Interval Arithmetic

Interval arithmetic provides guaranteed bounds on computations. Instead of a single value, you track an interval $[a, b]$ that is guaranteed to contain the true value.

The Interval Type

use numra::Interval;

// A value known to lie between 2.0 and 3.0
let x = Interval::<f64>::new(2.0, 3.0);

// An exact value
let exact = Interval::point(5.0);

// Create from center and half-width
let measured = Interval::from_center(10.0, 0.1);  // [9.9, 10.1]

Basic Properties

let x = Interval::<f64>::new(2.0, 5.0);

println!("Width:  {}", x.width());    // 3.0
println!("Center: {}", x.center());   // 3.5
println!("Contains 3.0: {}", x.contains(3.0));  // true
println!("Contains 6.0: {}", x.contains(6.0));  // false

Arithmetic

Interval arithmetic computes the tightest interval containing all possible results:

let a = Interval::<f64>::new(1.0, 2.0);
let b = Interval::<f64>::new(3.0, 4.0);

// [1,2] + [3,4] = [4, 6]
let sum = a.add(&b);

// [1,2] - [3,4] = [1-4, 2-3] = [-3, -1]
let diff = a.sub(&b);

// Multiplication considers all endpoint combinations
let c = Interval::new(-1.0, 2.0);
let d = Interval::new(1.0, 3.0);
// Products: -1*1=-1, -1*3=-3, 2*1=2, 2*3=6 → [-3, 6]
let prod = c.mul(&d);

// Scaling
let scaled = a.scale(3.0);   // [3, 6]
let neg = a.scale(-2.0);     // [-4, -2]  (bounds swap!)

Set Operations

let a = Interval::<f64>::new(1.0, 4.0);
let b = Interval::<f64>::new(3.0, 6.0);

// Union: [1, 6]
let u = a.union(&b);

// Intersection: [3, 4]
let i = a.intersection(&b);  // Some([3, 4])

// Disjoint intervals
let c = Interval::new(5.0, 6.0);
let none = a.intersection(&c);  // None

Use Cases

Application	How intervals help
Validated numerics	Prove a solution exists within bounds
Root bracketing	Guarantee an interval contains a zero
Range analysis	Find guaranteed min/max of a function
Error bounds	Bound the effect of measurement uncertainty
Robust control	Ensure stability for all parameter values in range

Interval vs Uncertain

Feature	Interval	Uncertain
Represents	Hard bounds $[a, b]$	Mean + variance
Guarantee	True value is inside	Statistical confidence
Operations	Always widen (conservative)	Approximate (linearized)
Best for	Worst-case analysis	Typical-case analysis

Use Interval when you need guaranteed bounds (safety-critical, verification).
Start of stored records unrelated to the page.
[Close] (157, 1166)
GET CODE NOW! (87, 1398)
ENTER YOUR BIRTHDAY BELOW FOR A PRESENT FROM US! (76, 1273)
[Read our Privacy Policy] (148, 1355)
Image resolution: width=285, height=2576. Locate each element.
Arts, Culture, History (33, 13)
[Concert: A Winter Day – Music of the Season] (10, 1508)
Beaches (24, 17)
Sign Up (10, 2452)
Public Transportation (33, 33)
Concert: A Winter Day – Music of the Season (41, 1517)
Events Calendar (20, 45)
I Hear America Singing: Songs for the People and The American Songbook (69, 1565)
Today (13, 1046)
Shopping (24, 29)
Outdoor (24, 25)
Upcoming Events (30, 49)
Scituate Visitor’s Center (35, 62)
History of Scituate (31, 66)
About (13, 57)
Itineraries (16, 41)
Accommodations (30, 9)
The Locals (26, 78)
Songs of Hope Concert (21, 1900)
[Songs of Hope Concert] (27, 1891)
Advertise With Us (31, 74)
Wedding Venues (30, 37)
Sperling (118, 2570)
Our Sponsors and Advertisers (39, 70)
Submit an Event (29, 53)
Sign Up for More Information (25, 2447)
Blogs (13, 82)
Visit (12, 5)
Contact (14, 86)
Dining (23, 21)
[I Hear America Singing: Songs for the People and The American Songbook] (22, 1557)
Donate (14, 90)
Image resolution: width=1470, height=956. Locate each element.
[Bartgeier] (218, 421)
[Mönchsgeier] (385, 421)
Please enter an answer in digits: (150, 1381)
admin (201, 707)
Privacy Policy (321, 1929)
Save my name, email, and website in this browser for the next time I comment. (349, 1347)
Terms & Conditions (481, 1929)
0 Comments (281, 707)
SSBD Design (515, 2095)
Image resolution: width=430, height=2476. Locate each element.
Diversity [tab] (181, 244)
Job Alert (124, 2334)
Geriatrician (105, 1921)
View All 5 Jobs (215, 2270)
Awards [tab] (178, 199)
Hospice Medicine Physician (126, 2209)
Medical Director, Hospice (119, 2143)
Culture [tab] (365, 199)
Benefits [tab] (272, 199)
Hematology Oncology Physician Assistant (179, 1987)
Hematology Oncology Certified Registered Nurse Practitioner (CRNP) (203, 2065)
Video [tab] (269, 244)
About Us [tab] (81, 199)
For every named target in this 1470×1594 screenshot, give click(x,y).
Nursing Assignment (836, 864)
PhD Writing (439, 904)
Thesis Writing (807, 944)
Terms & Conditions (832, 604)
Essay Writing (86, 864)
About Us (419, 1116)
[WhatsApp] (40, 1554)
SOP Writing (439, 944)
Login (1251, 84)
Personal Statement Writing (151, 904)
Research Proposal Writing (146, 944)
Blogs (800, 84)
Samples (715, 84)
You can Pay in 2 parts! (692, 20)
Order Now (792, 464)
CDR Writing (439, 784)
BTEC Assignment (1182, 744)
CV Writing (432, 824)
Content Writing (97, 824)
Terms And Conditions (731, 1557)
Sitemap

Use Uncertain when you want statistical uncertainty quantification.

Limitations

Interval arithmetic suffers from the dependency problem: repeated use of the same variable in an expression is treated as independent, leading to over-estimation. For example:

$$x - x = [a, b] - [a, b] = [a - b, b - a] \neq [0, 0]$$

The true result is always 0, but interval arithmetic returns a wider interval. This over-conservatism grows with the number of operations, which is why interval methods are best for short computation chains.